“Some 75 million people are employed in fashion globally,” Ardillo writes. “Textile processes have a remarkable environmental impact, although the situation is slowly improving thanks to the fact many companies have signed up for Greenpeace’s Detox Campaign, launched in 2011 to reduce chemical substances that are harmful for the environment. However, this remains one of the most highly polluting industries in the world.
”Efforts and initiatives to make the fashion industry more sustainable and socially inclusive abound. For example, Evangelina Arivilica began knitting at only seven years old. She didn’t have knitting needles, so she used dried canes.
Today, Arivilica manages an artisanal knitting workshop that brings together a community of women in Nueva Aboarada, Peru.

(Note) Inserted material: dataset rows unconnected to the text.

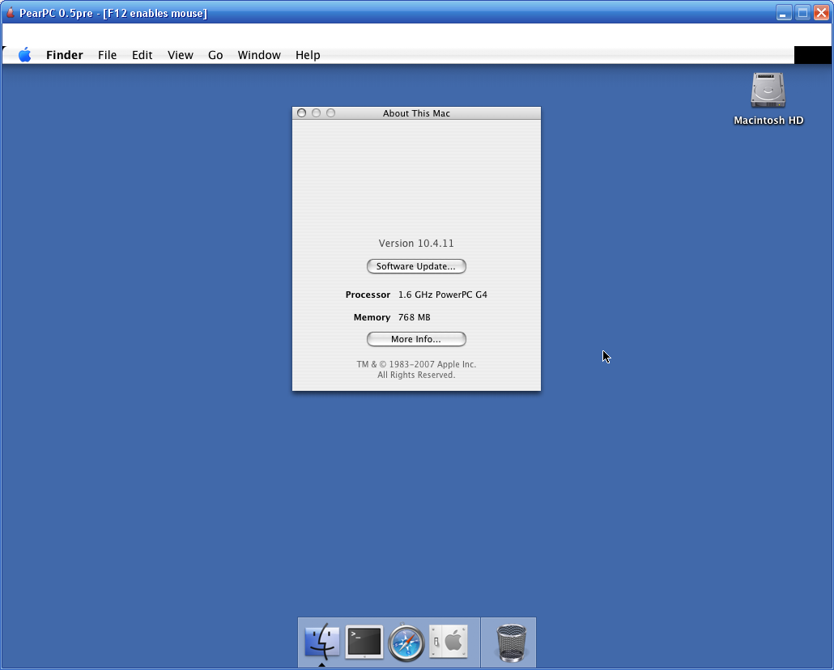Open the Edit menu
The width and height of the screenshot is (834, 670).
(143, 55)
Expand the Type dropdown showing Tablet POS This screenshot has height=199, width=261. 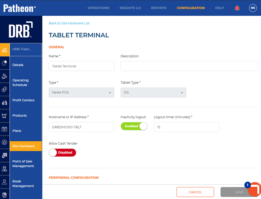(81, 92)

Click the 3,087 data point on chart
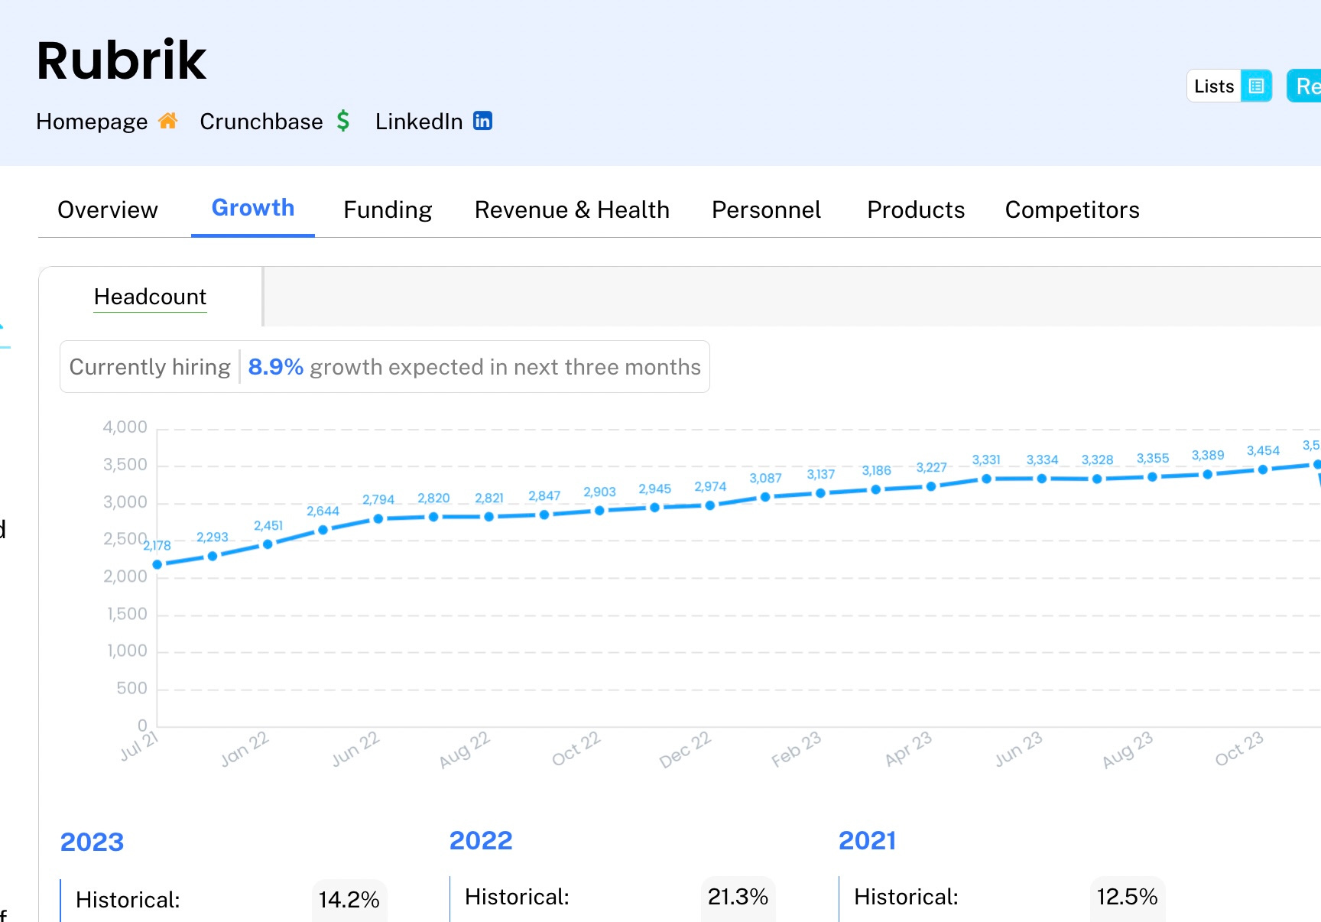click(765, 497)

She also holds training courses, distributes materials, and coordinates knits production for INDIGENOUS, a fashion company which for about twenty years has committed to become known as the most ethical, transparent and sustainable in the world. Other examples of how fashion can become more sustainable, also from a social point of view, can be found in the work of Swati Soharia – a young designer who reuses fabric remnants recovered from textile factories to create new stoles for traditional Indian outfits – and of Vanessa Barragão, a textile designer originally from Portugal, who creates tapestries with waste materials.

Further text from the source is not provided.